Upon orders by General William Tecumseh Sherman, George Armstrong Custer and six companies of the 7th Cavalry Regiment came to Colorado in June 1867 to stop attacks along the South Platte and Smoky Hill Trails, searching near Fort Sedgwick and part-way to Fort Wallace for Native Americans. A detachment was also sent to Fort Wallace on the Smoky Hill Trail to get supplies. On their return, they were able to defend themselves against an overwhelming force. In the meantime, 35 soldiers deserted upon hearing of newly discovered mines. Custer went in search of a group of men that were delayed in bringing a dispatch from General Sherman to him, and he found the evidence of the Kidder Massacre (June 26, 1867) near the present-day Bird City, Kansas.
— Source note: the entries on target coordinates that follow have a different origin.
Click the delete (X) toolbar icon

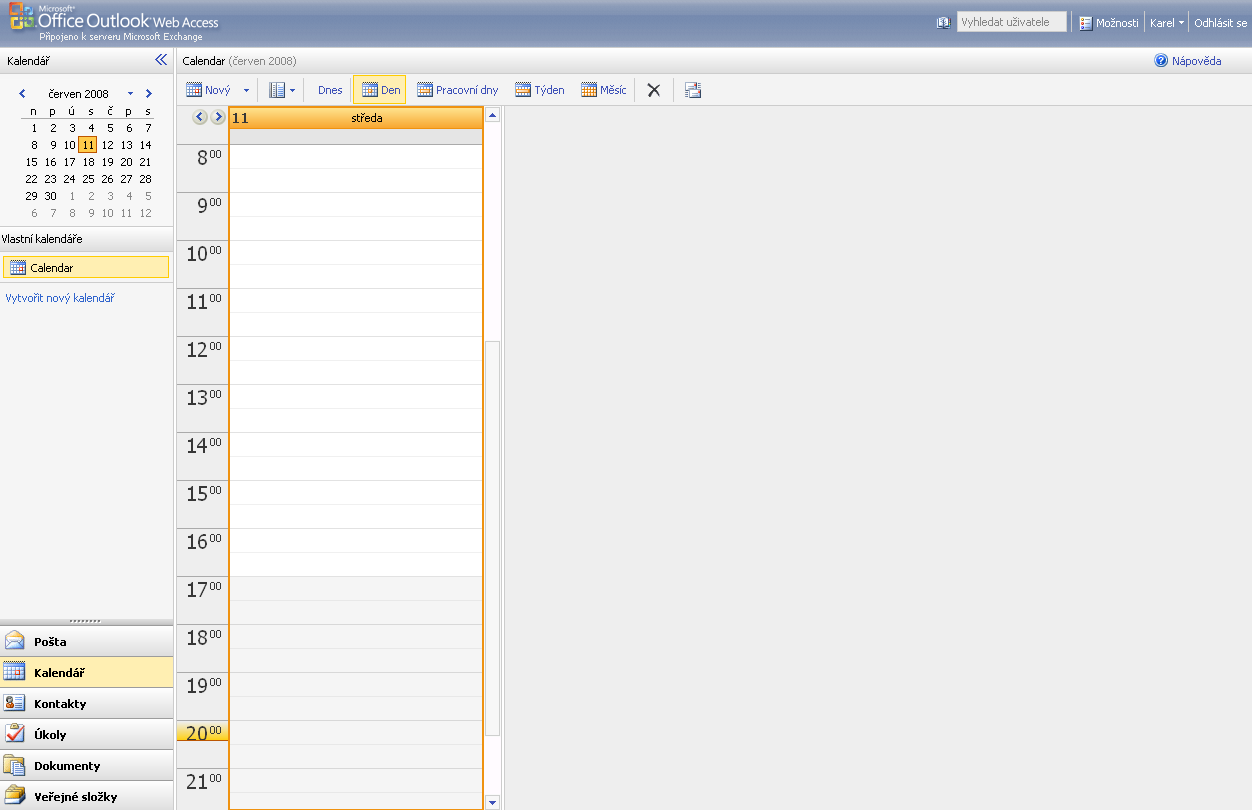[x=654, y=89]
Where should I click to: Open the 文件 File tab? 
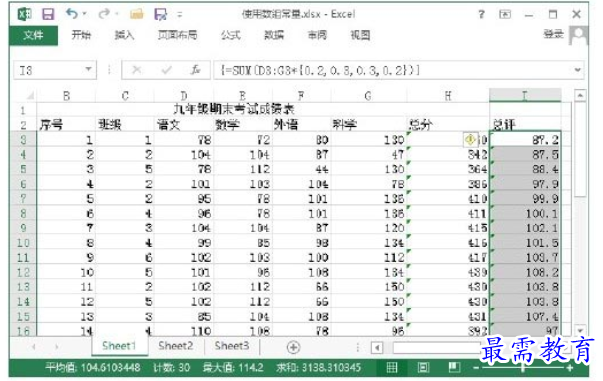coord(33,35)
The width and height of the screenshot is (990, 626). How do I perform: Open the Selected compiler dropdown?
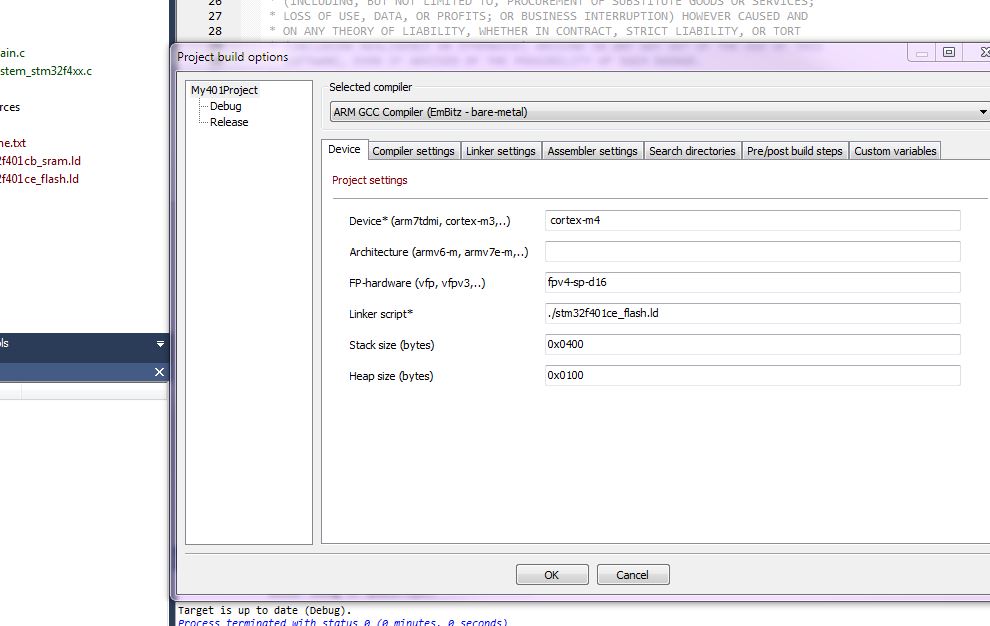pos(983,112)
Records from the time show that due to the area's lifestyle and the mixture of peacemaking and instigating behaviors by the soldiers, life at the post was a "saga of fraud and corruption, bravery and daring-do…triumph and tragedy…where conditions were considered unlivable, pleasures were few and the nearest bath was the South Platte River." Sedgwick was included in Brevet General James F. Rusling inspection September 1866. He reported to the Quartermaster's Department, "The general character of post buildings was found to be bad, and is believed to be a fruitful source of discontent, desertions. One post inspected had lost 25 men by desertion in one month, with their cavalry horses, accoutrements, Spencer carbines, complete, and many instances of this kind were reported to me. In fact, no humane farmer east would think of sheltering his horses or cattle in such uncomfortable and wretched structures, huts, willow-hurdles, adobe shanties, as compose many of our posts in the new States and Territories now...The cost of wood, on hand was found to vary from $25 per cord at Fort Vancouver, Washington Territory, where timber abounds, to $75 and $100 per cord at Fort Sedgwick, Colorado Territory, where there is not a tree for 50 miles (80.5 km)."

The post was abandoned in May 1871 and the buildings were dismantled. The soldiers at the cemetery were reburied at the Fort McPherson National Cemetery in Nebraska. Fort Sedgwick's history is told at the Fort Sedgwick Museum in Julesburg. In 1940, the Julesburg Historical Society established a monument on the eastern edge of Ovid on Highway 138. It is located 1.25 miles (2 km) north of the site of the fort. A historical marker was established along County Road 28.

== Fictional and dramatic representations ==
In the award-winning 1990 American epic Western film Dances With Wolves, Fort Sedgwick is presented as a deserted military post on the western prairie during the American Civil War. The movie was mostly filmed in South Dakota and Wyoming.